DOMINGÃO DA LAVA JATO
Por Leandro Fortes

De todas as mazelas da Lava Jato desnudadas pela matéria da revista VEJA, em parceria com o The Intercept Brasil, uma nota tragicômica se sobressai ao lodo geral: Fausto Silva, o Faustão, era conselheiro do então juiz Sérgio Moro.

Deslumbrado, o bacharel da zona rural não se conteve. Foi ao Telegram revelar a Deltan Dallagnol os conselhos de Faustão de como falar ao “povão” sobre as atrocidades que cometia, à margem da lei. Um media training inusitado que acabou servindo, agora, para confirmar o que todos sabiam, mas que Moro mentia, descaradamente, para se safar: as mensagens são todas reais.

Faustão foi procurado pelos repórteres e confirmou, exatamente, o teor da conversa. Esse fato consolida a credibilidade de todo o material, o que torna a nova leva de informações ainda mais grave. Nos diálogos recém publicados, fica ainda mais claro que Dallagnol subordinou completamente a força-tarefa do Ministério Público Federal de Curitiba a Sérgio Moro.

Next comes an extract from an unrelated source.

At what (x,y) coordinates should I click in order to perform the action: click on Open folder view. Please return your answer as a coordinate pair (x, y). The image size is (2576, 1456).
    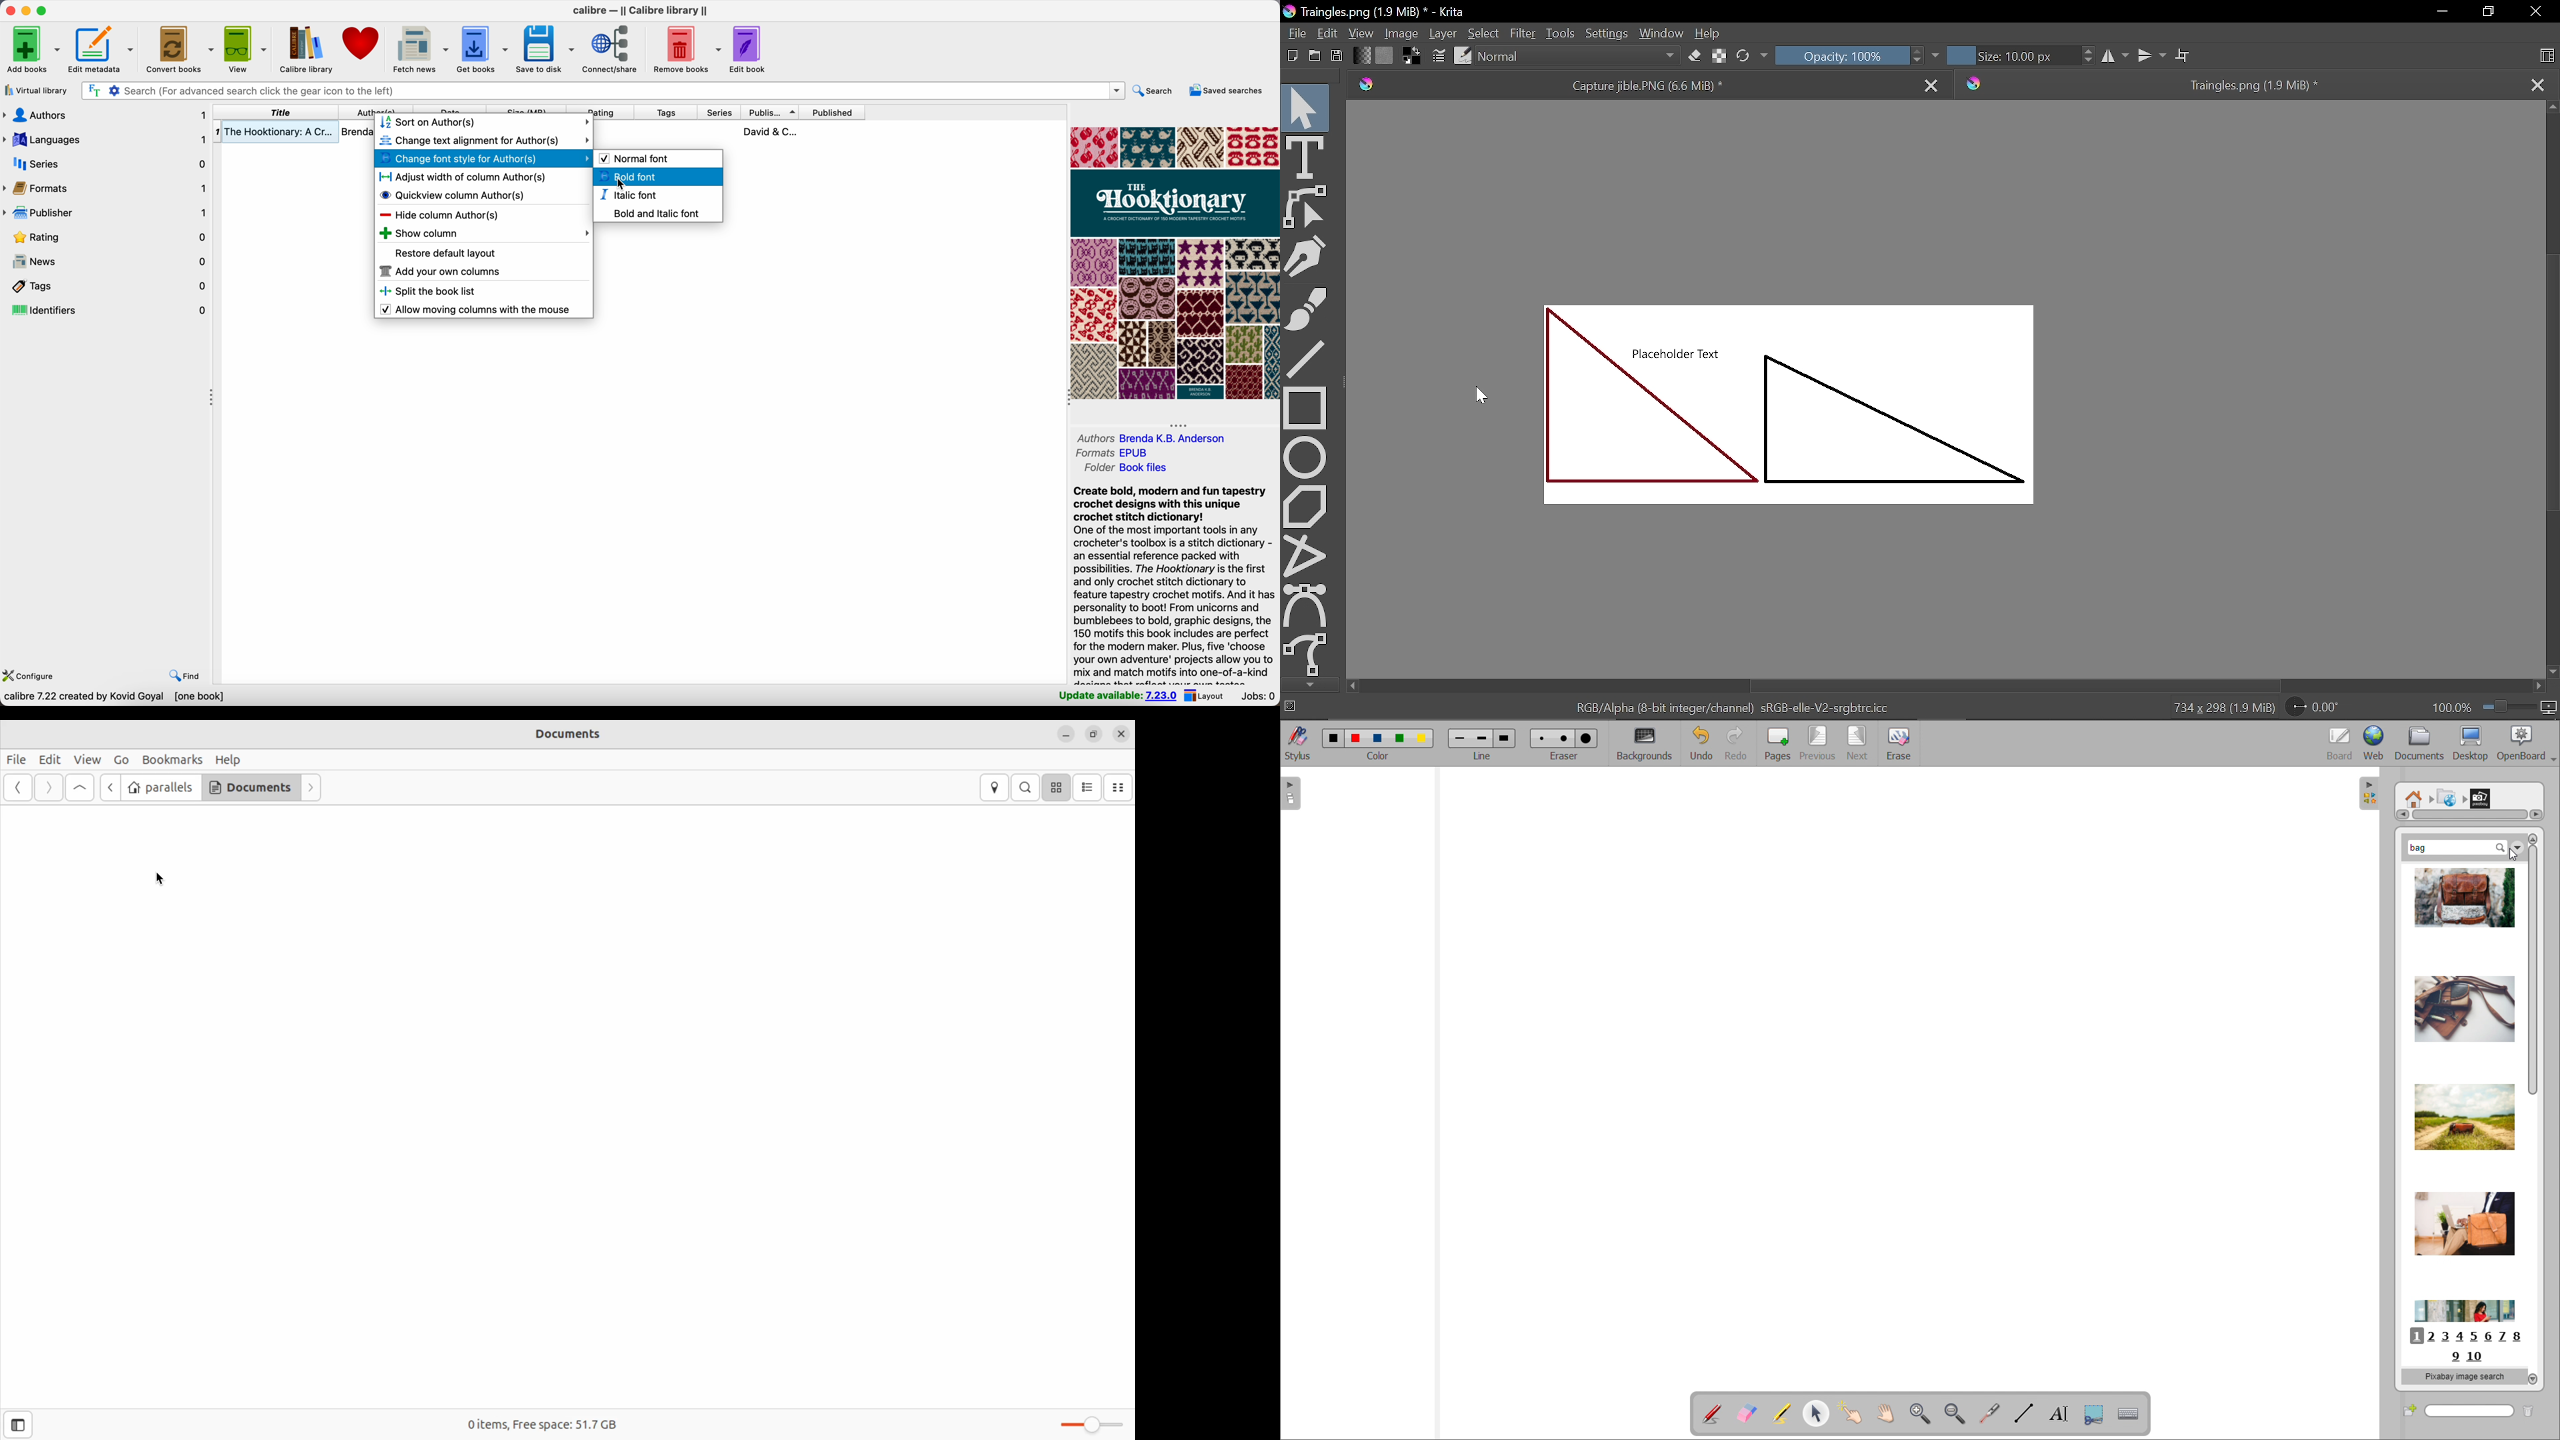
    Looking at the image, I should click on (2375, 795).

Não há, portanto, mais nenhuma dúvida que Moro foi um juiz parcial que orientava e instrumentalizava os acusadores contra um réu que, mais para frente, seria julgado por ele mesmo. Isso é, simplesmente, a coisa mais abominável que pode existir dentro do Estado de Direito e do ordenamento jurídico de um país que queira ser reconhecido como nação civilizada.

Agora, a questão não é mais se Moro e Dallagnol são culpados, ou se as mensagens são verdadeiras. A única discussão plausível, nesse momento, é quando a farsa do julgamento de Lula será anulada e essa gente será processada e punida pelo que fez.